In the New York City Opera production, Myra Foster (Lauren Flanigan), is a small-time medium. Under the guidance of her dead son, Arthur (Michael Kepler Meo), she holds séances in her Victorian home. She talks her “Mr. Milk-Toast” of a husband, Bill (Kim Josephson), into abducting the daughter of a businessman and subsequently helping to solve the case, thus gaining fame for her clairvoyant skills. But then Myra begins to see young Adriana (Bailey Grey), almost as a daughter. She decides that rather than taking Adriana from her beloved Arthur, she must murder her so they can be together forever. At the final séance, with the dead girl’s parents present, Adriana’s ghost appears, to finger her murderers, but also to console her grieving mother. “I like it here,” she says of her shallow grave under a moss-covered rock. “Yes, mommy, I am happy.”

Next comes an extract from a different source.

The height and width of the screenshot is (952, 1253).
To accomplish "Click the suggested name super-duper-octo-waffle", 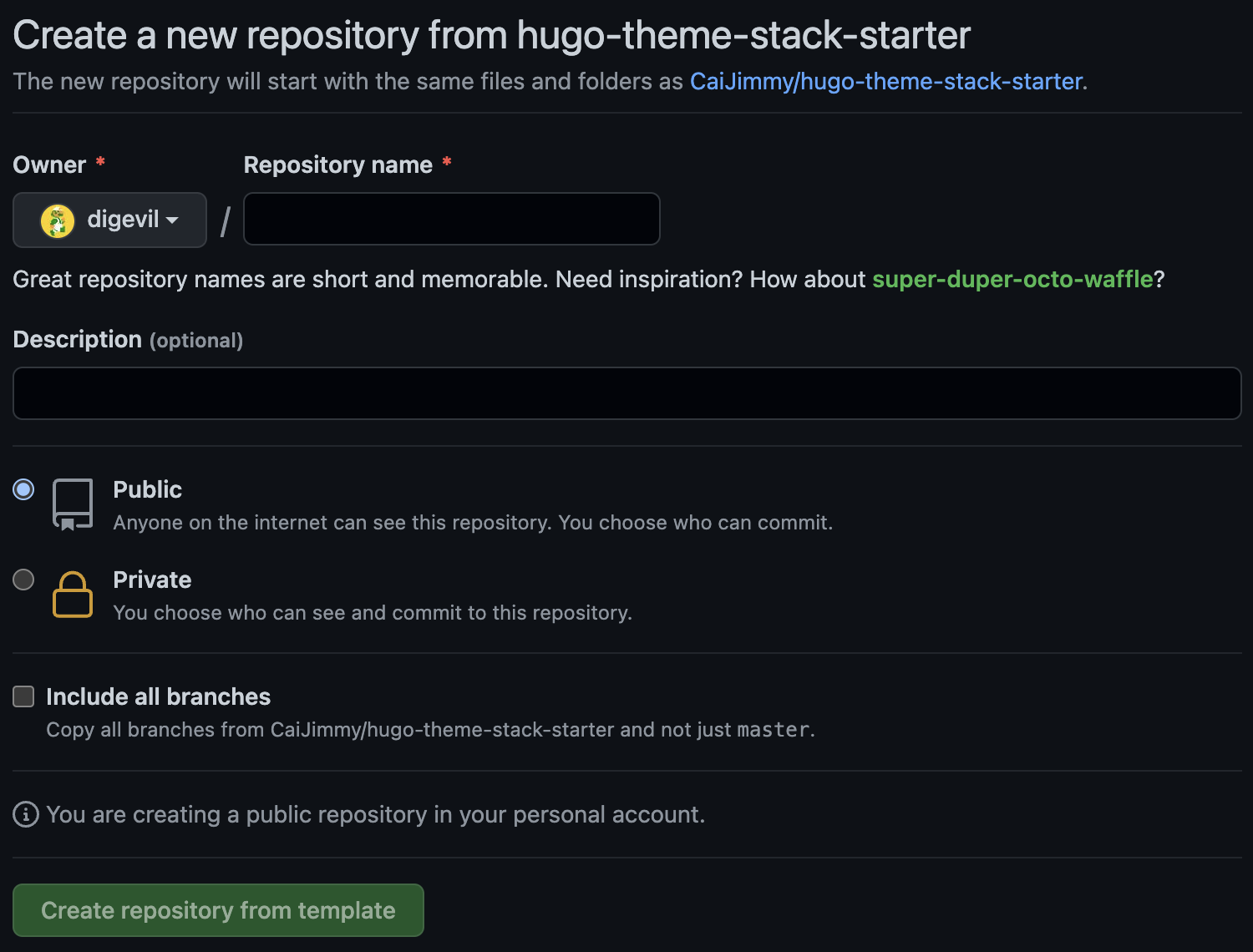I will [x=1013, y=279].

Mr. Schwartz’s music is lyrical and haunting, perfect for this piece. It has tones of Bernard Herrmann’s music written for Hitchcock’s films. The orchestrations by Schwartz and William David Brohn help heighten the tension with a lush sound
It is at this point that I have to point out, I am not an aficionado of opera. It is not a medium (you’ll pardon the pun) I know a good deal about. What I can tell you is that the pace of Séance for a Wet Afternoon felt very slow and dragging. It plodded along. I’m not sure who you blame here, Mr. Schwartz the composer or Mr. Schwartz the director (Steven Schwartz’s son Scott Schwartz is the show’s director). I didn’t find Stephen Schwartz’s vocal writing as interesting as his orchestral writing.
Ms. Flanigan as Myra (a role that Mr. Schwartz had in mind for her as he was writing it) is excellent at carrying the character through but I found her singing slightly off pitch a number of times. Mr. Josephson as Myra’s husband Bill sings the role beautifully. You find yourself wondering how could this man have allowed himself to get so drawn into this situation without putting his foot down. Mr. Josephson performance comes across as too together and confident to be portraying a man who has been hen-pecked into submission.
Melody Moore is Rita Clayton and Todd Wilander is Charles Clayton, the parents of the missing girl, both sing their roles beautifully with Ms. Moore giving a particularly strong performance.
The translucent set by Heidi Ettinger also adds to the heightened atmosphere of the piece. The way that lighting designer David Lander has lit the set, the translucent walls allow for the presence of another singer onstage but in a way that is mysterious and spooky. And when any spirit arrives, you see the house glow with purple neon placed inside the walls around the base of the house that light up the walls eerily.
This was an impressive first attempt from Mr. Schwartz as he seeks to push his boundaries.